German World War II submarine

German submarine U-2541 was a Type XXI U-boat (one of the "Elektroboote") of Nazi Germany's Kriegsmarine, built for service in World War II. She was ordered on 6 November 1943, and was laid down on 31 October 1944 at the Blohm & Voss yard at Hamburg, as yard number 2541. She was launched on 13 January 1945, and commissioned under the command of Oberleutnant zur See Ernst-August Stellmann on 1 March 1945.

==Design==
Like all Type XXI U-boats, U-2541 had a displacement of 1621 t when at the surface and 1819 t while submerged. She had a total length of 76.70 m (o/a), a beam of 8 m, and a draught of 6.32 m. The submarine was powered by two MAN SE supercharged six-cylinder M6V40/46KBB diesel engines each providing 4000 PS, two Siemens-Schuckert GU365/30 double-acting electric motors each providing 5000 PS, and two Siemens-Schuckert silent running GV232/28 electric motors each providing 226 PS.

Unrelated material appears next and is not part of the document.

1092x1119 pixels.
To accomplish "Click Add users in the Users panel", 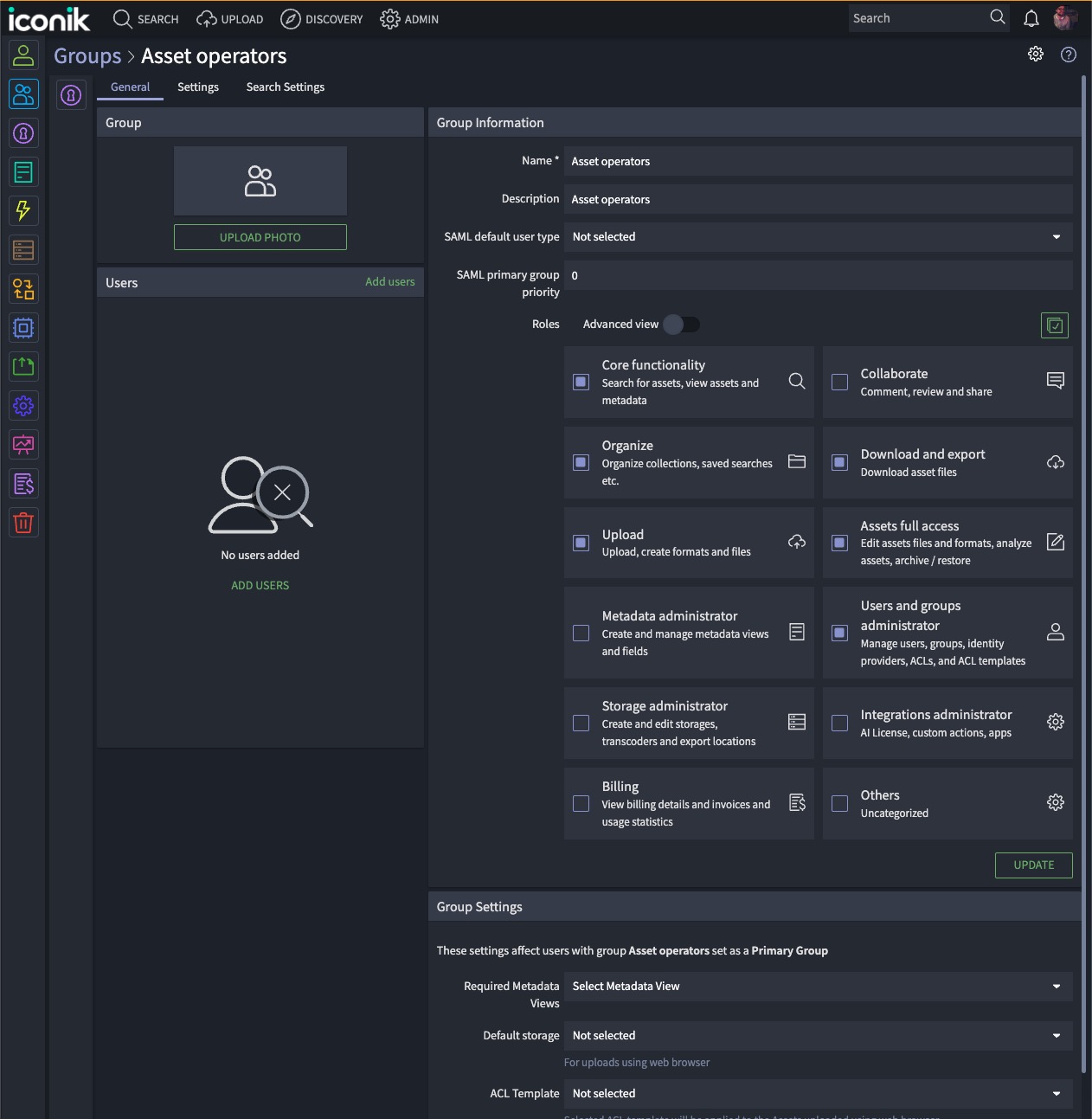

The submarine had a maximum surface speed of 15.6 kn and a submerged speed of 17.2 kn. When running on silent motors the boat could operate at a speed of 6.1 kn. When submerged, the boat could operate at 5 kn for 340 nmi; when surfaced, she could travel 15500 nmi at 10 kn. U-2541 was fitted with six 53.3 cm torpedo tubes in the bow and four 2 cm C/30 anti-aircraft guns. She could carry twenty-three torpedoes or seventeen torpedoes and twelve mines. The complement was five officers and fifty-two men.

==Fate==
U-2541 was scuttled on 5 May 1945, in Gelting Bay near Gelting as part of Operation Regenbogen. The wreck was later raised and broken up.